[Saved entries]
──────────────────────────────
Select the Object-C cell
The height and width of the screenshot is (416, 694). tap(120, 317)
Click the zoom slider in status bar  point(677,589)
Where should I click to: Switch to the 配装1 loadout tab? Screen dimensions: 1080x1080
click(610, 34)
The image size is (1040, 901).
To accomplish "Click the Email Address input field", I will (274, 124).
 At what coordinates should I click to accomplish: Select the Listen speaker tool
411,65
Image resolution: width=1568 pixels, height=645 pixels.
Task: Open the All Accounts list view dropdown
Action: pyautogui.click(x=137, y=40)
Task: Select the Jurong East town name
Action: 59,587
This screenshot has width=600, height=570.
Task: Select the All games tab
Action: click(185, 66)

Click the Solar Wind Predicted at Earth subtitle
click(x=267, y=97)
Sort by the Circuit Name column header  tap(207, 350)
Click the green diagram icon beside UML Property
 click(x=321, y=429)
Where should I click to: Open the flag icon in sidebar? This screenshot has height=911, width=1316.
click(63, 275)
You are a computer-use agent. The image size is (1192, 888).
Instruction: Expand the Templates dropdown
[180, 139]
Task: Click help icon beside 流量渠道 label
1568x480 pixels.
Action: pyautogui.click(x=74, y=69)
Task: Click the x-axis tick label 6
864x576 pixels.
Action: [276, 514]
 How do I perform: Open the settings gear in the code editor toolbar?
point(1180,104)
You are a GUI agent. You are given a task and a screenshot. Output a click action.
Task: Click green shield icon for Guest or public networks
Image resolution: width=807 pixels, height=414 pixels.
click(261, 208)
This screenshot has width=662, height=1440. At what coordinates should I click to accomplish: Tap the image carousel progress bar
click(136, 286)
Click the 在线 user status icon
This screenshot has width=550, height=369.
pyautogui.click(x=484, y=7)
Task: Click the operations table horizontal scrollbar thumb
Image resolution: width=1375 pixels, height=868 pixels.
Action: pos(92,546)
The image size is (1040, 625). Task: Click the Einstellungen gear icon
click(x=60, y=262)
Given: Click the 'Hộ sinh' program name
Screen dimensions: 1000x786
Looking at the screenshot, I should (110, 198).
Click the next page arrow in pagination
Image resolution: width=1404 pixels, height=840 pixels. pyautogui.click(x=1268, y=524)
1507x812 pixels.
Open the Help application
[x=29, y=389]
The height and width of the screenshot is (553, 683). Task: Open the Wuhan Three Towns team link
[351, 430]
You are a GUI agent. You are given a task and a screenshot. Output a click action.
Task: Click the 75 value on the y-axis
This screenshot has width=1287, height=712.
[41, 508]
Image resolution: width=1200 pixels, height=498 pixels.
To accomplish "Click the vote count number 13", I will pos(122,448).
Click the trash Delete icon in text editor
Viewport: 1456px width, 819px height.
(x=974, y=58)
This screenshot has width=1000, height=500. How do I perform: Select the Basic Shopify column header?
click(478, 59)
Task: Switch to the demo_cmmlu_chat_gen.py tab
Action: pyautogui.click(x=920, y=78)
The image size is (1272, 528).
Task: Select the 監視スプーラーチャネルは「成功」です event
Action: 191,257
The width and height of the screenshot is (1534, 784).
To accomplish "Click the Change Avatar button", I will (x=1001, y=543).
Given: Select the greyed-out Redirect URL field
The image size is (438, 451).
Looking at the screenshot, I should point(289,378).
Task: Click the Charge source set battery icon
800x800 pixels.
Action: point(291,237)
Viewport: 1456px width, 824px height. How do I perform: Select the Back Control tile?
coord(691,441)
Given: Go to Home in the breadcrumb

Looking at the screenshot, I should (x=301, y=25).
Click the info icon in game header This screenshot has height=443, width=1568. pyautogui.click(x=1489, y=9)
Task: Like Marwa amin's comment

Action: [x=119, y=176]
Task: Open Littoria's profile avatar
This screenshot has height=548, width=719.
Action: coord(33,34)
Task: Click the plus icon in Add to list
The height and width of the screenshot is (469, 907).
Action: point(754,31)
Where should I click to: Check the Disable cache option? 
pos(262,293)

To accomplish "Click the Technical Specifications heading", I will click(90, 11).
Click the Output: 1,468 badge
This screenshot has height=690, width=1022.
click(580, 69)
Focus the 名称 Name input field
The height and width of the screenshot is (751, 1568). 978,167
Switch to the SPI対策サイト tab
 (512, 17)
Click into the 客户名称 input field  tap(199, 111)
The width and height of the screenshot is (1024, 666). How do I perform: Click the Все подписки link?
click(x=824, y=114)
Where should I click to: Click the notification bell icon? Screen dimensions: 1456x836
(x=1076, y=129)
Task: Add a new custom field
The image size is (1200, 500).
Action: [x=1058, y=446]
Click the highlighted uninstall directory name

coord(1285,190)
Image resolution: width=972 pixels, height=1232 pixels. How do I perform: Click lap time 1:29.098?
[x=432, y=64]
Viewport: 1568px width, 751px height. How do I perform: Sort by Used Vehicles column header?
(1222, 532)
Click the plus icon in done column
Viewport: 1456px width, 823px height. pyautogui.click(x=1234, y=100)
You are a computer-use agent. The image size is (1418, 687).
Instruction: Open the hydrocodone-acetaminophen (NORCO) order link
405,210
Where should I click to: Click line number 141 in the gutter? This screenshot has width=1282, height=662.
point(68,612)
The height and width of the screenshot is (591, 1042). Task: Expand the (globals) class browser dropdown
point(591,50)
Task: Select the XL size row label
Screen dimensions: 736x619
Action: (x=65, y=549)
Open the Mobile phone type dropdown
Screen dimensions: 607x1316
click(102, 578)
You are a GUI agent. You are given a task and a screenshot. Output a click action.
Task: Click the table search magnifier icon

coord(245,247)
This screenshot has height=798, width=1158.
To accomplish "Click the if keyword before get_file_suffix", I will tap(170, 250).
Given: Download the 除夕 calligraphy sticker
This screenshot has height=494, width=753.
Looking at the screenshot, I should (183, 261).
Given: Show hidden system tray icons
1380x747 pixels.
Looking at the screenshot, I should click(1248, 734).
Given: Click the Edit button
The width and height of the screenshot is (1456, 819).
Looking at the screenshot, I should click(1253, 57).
──────────────────────────────
## WORK TO DO
In the lines from the one containing "Open the Mobile phone type dropdown" through the one containing "coord(245,247)", swap "magnifier" for "magnifying glass". Give back only that stretch, leaving everything else as it stands.

## OUTPUT OF THE TASK
Open the Mobile phone type dropdown
Screen dimensions: 607x1316
click(102, 578)
You are a GUI agent. You are given a task and a screenshot. Output a click action.
Task: Click the table search magnifying glass icon

coord(245,247)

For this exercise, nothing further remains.